2017 Major Report
Use, access to, and impact of Medicare services for Australian women: Findings from the Australian Longitudinal Study on Women’s Health
The Australian Longitudinal Study on Women’s Health (ALSWH) is a longitudinal population-based survey examining the health of over 58,000 Australian women. The study comprises four cohorts of women: three cohorts (born in 1921-26, 1946-51, 1973-78) have been repeatedly surveyed since 1996, and a new cohort (born in 1989-95) was first surveyed in 2013. The survey data are linked to Medical Benefits Schedule (MBS), Pharmaceutical Benefits Scheme (PBS), and hospital inpatient data, providing information on health care use, aged care data (for women in the oldest cohort), and mortality data.
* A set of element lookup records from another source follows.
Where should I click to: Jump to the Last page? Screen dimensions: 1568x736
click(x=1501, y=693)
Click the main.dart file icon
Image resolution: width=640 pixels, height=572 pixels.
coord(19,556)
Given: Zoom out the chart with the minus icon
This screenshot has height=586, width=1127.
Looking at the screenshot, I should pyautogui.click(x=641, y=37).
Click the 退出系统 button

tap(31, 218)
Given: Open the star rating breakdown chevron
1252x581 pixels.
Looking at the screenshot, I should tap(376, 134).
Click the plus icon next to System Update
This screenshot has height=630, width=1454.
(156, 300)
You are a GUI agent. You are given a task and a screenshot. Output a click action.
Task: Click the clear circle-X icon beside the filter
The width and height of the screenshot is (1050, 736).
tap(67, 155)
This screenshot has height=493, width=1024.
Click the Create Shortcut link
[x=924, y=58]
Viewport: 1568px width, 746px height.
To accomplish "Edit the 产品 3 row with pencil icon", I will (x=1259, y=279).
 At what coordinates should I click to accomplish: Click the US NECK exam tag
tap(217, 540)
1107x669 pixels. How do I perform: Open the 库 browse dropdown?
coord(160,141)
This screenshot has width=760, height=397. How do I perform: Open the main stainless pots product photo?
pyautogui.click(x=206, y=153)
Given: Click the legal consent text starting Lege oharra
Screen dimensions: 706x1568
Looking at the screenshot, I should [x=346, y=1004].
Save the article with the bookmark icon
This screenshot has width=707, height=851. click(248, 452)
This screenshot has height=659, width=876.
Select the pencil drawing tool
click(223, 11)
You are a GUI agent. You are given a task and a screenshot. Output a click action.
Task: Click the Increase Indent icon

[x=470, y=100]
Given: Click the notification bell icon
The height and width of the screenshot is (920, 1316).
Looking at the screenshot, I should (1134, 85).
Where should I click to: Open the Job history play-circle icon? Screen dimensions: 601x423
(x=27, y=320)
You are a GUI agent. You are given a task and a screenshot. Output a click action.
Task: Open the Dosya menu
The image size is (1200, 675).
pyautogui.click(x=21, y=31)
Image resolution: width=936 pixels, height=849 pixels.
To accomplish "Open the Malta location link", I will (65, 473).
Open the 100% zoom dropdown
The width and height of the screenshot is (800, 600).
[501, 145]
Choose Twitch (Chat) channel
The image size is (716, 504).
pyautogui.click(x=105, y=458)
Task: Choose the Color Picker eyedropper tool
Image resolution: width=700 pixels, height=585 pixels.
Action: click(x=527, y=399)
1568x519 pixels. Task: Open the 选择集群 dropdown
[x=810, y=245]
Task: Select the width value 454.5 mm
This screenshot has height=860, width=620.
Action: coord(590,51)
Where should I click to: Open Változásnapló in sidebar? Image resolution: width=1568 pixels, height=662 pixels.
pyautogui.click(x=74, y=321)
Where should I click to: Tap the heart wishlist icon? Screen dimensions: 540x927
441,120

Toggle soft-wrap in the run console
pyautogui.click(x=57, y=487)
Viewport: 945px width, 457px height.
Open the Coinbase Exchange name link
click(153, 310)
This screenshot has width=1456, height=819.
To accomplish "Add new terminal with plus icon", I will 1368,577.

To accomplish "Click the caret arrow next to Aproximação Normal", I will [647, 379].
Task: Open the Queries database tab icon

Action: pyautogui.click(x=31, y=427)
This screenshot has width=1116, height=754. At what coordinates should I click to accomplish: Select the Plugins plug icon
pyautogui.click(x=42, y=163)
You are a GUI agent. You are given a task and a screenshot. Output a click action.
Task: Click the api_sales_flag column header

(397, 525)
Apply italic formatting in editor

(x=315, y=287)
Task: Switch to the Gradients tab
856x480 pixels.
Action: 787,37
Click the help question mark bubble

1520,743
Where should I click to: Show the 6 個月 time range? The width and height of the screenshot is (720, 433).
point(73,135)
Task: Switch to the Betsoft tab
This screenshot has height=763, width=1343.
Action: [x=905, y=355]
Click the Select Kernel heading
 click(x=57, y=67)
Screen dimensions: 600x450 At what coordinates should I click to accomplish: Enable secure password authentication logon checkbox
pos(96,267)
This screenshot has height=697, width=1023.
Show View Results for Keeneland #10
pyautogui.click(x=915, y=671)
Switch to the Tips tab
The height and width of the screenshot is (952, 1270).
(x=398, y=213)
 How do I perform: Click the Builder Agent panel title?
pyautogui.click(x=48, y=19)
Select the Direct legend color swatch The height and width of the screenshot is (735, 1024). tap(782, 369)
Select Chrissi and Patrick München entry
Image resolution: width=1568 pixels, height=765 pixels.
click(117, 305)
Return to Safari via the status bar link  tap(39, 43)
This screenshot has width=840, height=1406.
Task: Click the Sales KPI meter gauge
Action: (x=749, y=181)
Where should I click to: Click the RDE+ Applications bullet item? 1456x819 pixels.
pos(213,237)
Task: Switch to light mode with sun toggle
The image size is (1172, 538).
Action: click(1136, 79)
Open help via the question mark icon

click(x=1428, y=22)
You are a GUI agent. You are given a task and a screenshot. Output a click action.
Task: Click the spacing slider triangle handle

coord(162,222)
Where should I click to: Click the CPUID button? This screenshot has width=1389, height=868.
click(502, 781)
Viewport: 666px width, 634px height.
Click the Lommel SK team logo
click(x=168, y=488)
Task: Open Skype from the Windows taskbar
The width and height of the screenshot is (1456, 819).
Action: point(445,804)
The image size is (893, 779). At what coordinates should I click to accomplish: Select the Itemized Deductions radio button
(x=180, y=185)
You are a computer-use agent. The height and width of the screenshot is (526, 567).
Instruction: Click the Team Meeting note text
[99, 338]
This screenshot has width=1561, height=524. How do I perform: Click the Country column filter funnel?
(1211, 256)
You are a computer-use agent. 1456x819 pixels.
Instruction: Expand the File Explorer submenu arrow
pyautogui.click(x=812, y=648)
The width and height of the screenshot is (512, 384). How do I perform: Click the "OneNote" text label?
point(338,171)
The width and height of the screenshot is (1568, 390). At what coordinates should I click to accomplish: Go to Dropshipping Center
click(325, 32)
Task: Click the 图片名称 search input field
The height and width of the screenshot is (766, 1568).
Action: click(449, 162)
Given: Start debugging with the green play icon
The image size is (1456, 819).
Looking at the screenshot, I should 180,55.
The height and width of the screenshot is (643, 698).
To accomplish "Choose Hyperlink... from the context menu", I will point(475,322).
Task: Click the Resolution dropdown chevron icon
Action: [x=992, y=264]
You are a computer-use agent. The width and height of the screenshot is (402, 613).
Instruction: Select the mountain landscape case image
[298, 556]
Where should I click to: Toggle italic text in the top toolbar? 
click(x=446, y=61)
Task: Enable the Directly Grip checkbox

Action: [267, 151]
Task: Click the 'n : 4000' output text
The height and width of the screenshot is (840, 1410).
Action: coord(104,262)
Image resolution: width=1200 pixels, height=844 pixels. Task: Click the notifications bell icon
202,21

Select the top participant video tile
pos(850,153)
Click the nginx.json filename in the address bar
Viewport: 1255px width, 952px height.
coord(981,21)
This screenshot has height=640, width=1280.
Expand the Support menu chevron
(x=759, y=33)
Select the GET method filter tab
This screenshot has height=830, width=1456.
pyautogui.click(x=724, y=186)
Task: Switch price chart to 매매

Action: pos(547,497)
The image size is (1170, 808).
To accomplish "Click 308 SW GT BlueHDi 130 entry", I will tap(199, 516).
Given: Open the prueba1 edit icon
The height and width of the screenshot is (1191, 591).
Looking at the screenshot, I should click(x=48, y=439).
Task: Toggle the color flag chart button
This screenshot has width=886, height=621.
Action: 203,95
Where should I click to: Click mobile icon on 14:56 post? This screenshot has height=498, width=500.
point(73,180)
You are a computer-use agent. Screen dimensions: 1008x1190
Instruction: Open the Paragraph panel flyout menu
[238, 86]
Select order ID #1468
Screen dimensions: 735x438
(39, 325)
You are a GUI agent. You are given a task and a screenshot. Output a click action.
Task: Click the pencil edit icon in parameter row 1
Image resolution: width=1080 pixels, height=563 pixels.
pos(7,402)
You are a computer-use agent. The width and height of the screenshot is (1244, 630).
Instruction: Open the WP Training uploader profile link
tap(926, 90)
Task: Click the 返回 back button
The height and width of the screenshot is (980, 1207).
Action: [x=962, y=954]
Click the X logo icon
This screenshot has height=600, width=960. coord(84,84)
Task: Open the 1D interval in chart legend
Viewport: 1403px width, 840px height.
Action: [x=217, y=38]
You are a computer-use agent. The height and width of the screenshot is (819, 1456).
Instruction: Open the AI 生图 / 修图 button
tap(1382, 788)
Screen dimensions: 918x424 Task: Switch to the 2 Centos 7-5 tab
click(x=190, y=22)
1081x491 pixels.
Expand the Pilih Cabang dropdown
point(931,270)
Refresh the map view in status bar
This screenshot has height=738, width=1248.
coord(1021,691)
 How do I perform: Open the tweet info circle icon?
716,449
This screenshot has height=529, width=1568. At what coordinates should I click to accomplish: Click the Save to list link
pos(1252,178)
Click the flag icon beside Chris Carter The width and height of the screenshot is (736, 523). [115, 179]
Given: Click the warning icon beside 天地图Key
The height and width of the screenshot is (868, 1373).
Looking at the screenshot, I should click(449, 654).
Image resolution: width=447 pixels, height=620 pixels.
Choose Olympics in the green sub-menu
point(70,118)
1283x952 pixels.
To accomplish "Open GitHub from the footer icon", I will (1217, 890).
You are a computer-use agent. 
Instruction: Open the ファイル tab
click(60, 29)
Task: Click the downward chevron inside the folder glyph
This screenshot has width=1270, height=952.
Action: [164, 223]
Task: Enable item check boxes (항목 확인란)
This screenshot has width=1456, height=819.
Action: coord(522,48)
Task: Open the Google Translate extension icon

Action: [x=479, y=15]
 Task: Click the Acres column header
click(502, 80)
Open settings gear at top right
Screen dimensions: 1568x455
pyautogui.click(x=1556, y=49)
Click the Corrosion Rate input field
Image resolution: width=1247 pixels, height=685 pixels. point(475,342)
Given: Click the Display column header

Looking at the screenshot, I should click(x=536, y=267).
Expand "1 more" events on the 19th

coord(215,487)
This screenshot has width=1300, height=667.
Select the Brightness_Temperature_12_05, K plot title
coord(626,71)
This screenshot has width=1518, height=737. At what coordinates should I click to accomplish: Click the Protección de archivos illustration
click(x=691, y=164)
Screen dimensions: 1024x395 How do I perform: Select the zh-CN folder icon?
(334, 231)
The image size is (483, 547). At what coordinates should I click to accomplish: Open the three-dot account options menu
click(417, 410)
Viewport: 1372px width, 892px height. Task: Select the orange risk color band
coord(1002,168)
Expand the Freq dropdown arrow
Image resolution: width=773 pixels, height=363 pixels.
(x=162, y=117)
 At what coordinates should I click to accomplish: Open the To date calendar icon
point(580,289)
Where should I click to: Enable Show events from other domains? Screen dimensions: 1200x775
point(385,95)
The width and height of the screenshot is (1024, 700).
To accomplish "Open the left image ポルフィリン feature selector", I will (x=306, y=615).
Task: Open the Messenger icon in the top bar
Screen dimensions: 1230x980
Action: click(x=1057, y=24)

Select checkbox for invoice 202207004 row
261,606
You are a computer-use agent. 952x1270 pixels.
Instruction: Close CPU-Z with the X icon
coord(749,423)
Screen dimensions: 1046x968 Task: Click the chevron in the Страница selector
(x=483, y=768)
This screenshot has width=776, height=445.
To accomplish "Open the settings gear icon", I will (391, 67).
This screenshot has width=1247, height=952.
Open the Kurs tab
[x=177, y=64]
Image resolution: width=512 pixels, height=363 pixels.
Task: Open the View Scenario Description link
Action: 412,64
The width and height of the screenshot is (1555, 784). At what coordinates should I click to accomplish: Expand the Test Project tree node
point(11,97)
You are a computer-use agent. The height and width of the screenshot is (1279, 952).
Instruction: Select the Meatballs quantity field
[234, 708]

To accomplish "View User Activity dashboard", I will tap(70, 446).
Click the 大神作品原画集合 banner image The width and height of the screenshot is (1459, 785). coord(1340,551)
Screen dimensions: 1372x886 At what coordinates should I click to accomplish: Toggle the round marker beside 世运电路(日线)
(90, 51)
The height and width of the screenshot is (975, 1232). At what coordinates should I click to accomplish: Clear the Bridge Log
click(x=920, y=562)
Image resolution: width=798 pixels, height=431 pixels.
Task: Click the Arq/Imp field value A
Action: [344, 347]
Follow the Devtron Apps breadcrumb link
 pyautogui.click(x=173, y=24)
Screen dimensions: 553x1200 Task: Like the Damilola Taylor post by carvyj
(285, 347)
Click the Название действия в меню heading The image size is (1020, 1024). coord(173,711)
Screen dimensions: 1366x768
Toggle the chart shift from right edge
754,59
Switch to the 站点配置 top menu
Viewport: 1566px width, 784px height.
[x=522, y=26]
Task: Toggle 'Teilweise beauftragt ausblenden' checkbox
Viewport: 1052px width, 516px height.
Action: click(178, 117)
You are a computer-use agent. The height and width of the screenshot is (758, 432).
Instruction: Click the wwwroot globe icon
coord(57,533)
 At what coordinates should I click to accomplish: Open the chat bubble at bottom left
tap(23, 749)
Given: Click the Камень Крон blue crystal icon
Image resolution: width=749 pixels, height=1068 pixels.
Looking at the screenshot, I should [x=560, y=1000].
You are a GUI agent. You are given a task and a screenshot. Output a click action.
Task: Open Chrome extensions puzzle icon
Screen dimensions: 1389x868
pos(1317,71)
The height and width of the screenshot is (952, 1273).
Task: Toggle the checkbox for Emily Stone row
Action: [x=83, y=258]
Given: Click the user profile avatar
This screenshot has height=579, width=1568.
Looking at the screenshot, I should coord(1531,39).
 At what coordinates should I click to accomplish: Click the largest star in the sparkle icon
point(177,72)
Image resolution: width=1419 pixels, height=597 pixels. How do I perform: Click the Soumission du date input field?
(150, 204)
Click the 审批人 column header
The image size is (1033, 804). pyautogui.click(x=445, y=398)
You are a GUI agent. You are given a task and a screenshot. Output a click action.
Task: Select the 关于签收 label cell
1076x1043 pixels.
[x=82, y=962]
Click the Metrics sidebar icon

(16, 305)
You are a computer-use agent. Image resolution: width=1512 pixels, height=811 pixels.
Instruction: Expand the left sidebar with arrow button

The ALSWH data have been widely used to assess health status of women in Australia and to investigate the behavioural and socio-demographic characteristics that affect health and the use of health services at different life stages. This major report, the latest in a series for the Department of Health and Aged Care, examines and compares the use of, access to, and impact of Medicare services for women in Australia across the life course. The life course approach adopted in this report focuses on how factors impacting women’s health and health service use change across life stages, as captured in the twenty years of surveys and four age cohorts in the study. For instance, a more detailed understanding of the use of health services as young woman, compared with a working mother, to a woman post menopause, an guide the provision of health services in the future. Where the report identifies a link between the specific characteristics of women and differences in the use or costs of health services, then this relationship is evident after taking into account the effects of other factors, such as their age.
Byles J, Mishra G, Hockey R, Adane A, Chan H, Dolja-Gore X, Forder P, Harris M, Majeed T, Loxton D & Tooth L. Use, access to, and impact of Medicare services for Australian women: Findings from the Australian Longitudinal Study on Women’s Health. Report prepared for the Australian Government Department of Health, June 2017.